◆ Exercise directions ◆
Go through the lines below and tally those containing the string "computer". Respond with the number only.

◆ Data extracts ◆
•••••

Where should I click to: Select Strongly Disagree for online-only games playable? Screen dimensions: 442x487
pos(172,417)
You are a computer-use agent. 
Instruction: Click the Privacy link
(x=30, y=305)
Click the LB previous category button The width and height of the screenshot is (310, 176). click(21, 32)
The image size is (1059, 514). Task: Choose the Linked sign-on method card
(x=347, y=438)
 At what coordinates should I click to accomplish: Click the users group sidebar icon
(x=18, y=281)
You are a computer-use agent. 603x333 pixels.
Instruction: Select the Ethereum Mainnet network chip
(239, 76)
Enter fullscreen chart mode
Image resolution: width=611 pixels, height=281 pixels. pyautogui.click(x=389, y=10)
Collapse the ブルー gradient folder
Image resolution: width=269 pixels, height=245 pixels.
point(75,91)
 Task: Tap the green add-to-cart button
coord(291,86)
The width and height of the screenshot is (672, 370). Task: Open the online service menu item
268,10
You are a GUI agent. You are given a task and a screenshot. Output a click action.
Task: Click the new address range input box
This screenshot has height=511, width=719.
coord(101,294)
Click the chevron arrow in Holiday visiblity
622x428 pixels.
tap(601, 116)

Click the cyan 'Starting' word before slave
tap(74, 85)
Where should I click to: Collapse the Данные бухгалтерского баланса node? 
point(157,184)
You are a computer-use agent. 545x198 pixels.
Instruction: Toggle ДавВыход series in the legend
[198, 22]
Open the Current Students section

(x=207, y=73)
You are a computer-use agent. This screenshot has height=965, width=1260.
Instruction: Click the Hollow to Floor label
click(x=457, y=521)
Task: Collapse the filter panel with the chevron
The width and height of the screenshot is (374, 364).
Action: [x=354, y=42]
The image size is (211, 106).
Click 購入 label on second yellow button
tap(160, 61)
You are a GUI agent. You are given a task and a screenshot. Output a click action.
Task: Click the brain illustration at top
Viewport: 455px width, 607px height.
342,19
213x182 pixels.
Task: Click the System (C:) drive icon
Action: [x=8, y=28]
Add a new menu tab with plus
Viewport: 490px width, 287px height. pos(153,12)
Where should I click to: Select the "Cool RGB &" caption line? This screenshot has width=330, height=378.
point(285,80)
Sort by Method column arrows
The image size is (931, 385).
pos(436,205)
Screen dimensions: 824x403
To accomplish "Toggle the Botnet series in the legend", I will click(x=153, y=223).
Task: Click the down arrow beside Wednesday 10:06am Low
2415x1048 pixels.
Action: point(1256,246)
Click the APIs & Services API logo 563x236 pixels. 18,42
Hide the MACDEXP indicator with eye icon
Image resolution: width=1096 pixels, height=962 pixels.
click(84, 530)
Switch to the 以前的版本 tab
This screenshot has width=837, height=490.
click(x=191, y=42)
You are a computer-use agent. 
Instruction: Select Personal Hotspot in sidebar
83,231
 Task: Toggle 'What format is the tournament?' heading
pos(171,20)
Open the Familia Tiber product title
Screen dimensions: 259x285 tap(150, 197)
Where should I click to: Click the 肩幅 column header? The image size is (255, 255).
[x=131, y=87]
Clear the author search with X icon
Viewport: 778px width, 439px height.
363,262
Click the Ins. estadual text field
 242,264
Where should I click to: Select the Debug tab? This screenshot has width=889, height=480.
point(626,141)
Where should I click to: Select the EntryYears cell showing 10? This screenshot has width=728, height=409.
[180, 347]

•••••

◆ Response area ◆
5